• Data for processing
★ ★ ★

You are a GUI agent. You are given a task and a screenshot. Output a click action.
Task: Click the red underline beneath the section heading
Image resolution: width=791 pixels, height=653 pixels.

★ ★ ★

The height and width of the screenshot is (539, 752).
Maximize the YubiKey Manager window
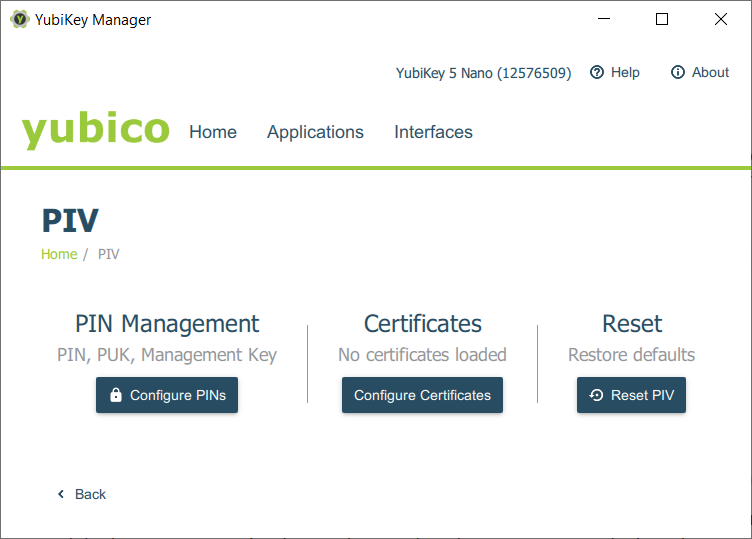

★ ★ ★

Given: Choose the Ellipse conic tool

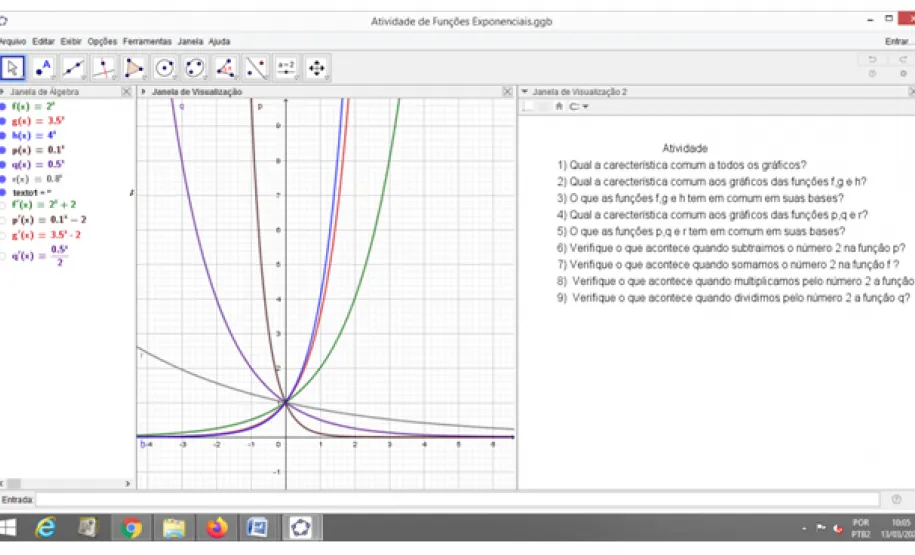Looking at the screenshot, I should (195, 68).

★ ★ ★

• What is being asked
Please report how many lines of the listing contain the word "width", and include nothing beyond that number.

• Problem solution
2